TASK DESCRIPTION: With the pictures omitted, write out the entries that follow exactly as they stand.

DATA RECORDS Start Marker

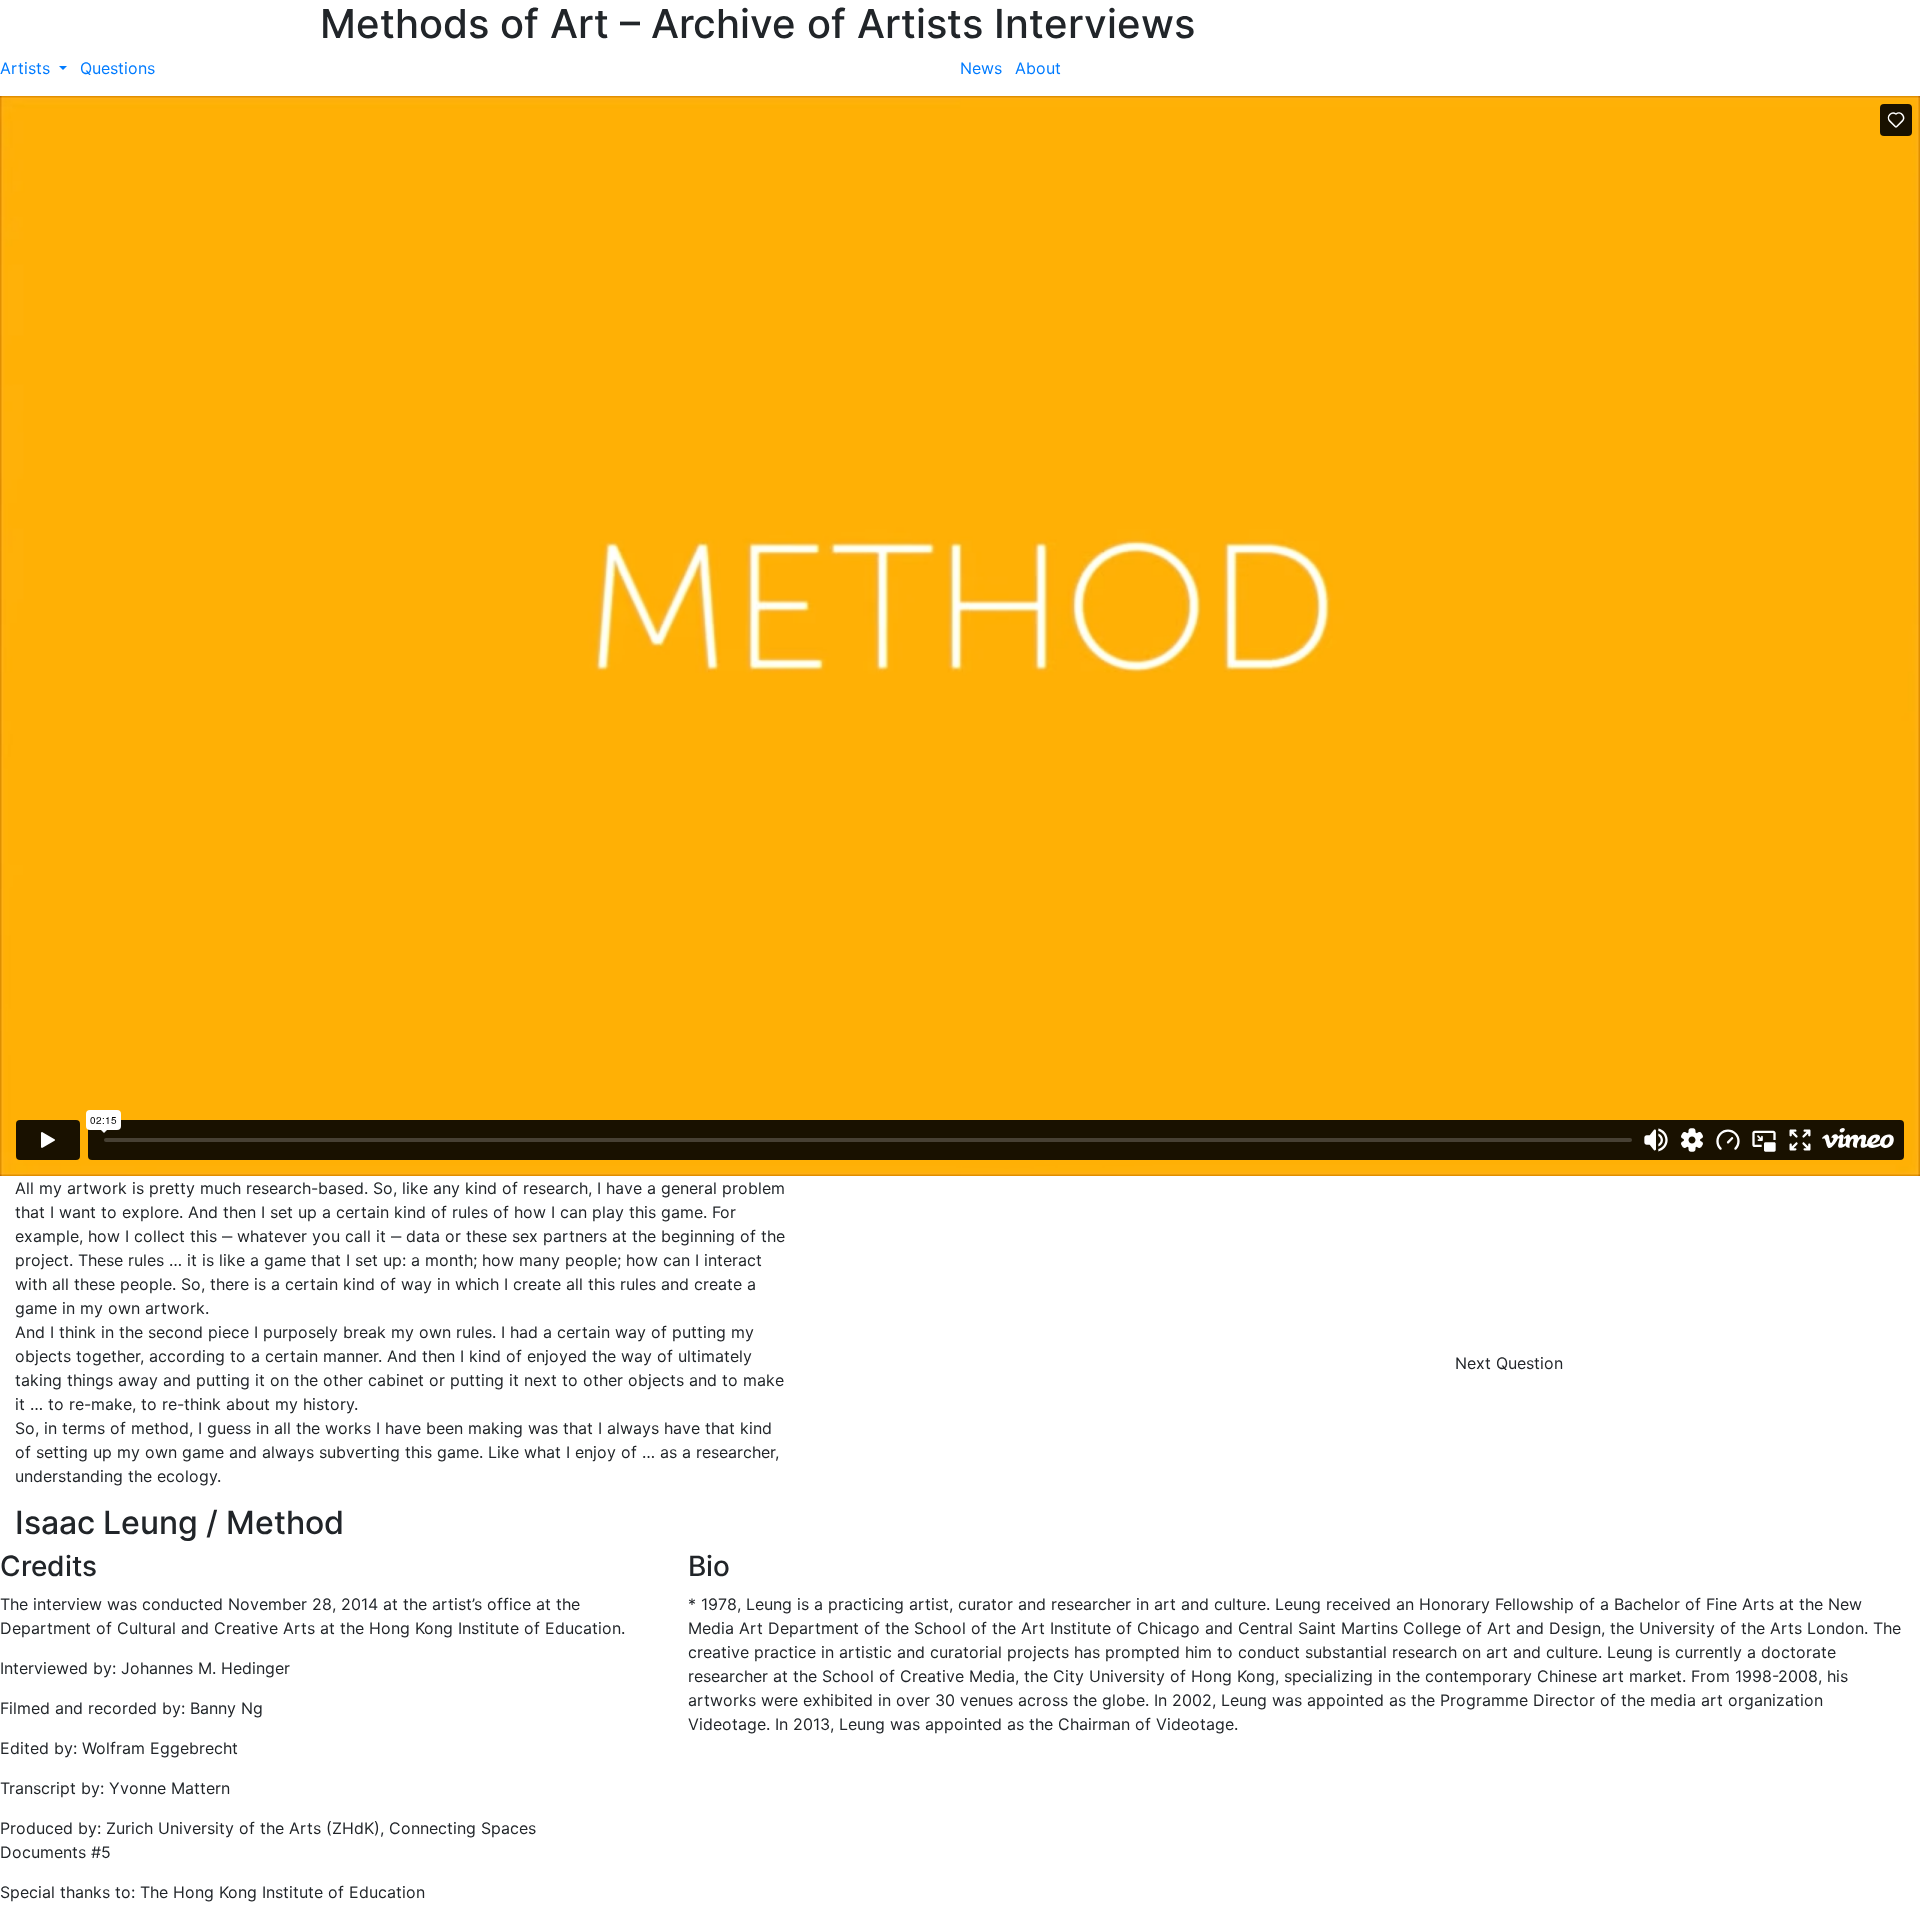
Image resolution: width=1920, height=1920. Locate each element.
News (981, 68)
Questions (117, 68)
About (1038, 68)
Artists (27, 68)
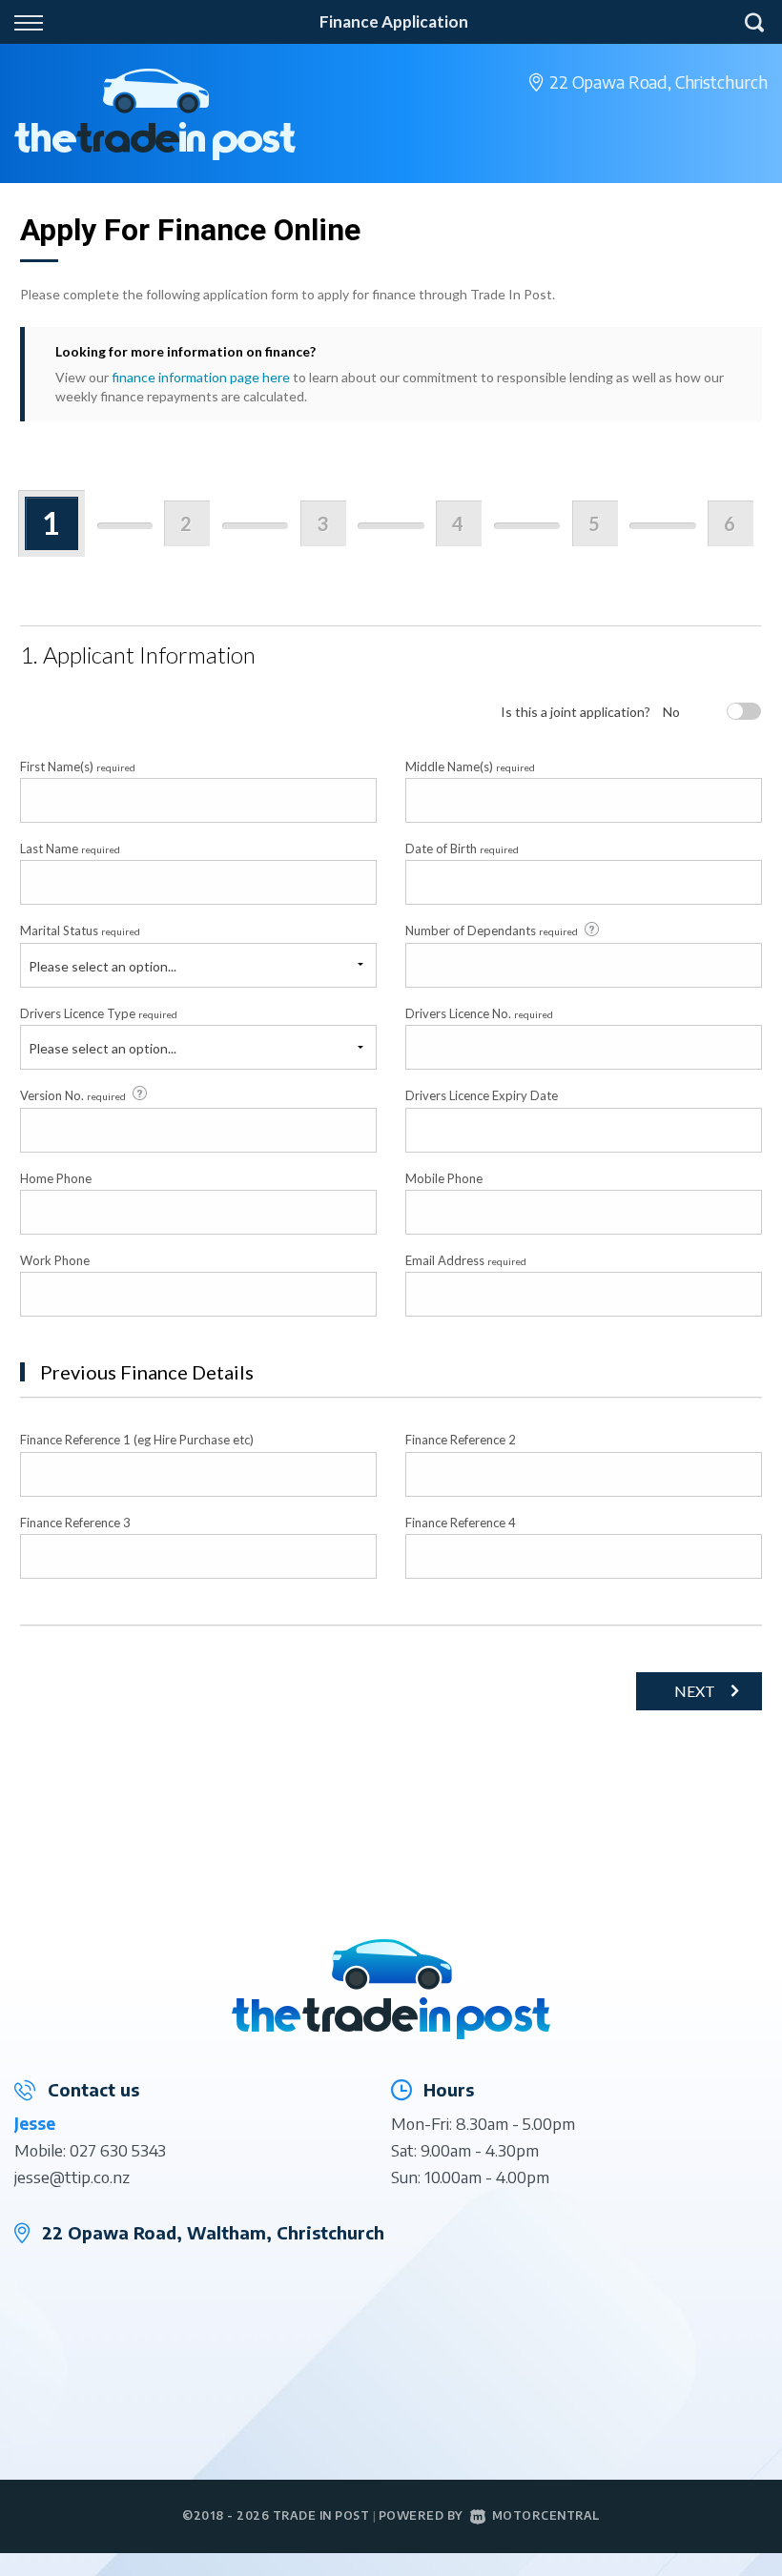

DATA RECORDS End Marker

RESULT:
Image resolution: width=1920, height=1920. Locate each element.
News (981, 68)
Questions (117, 68)
About (1038, 68)
Artists (27, 68)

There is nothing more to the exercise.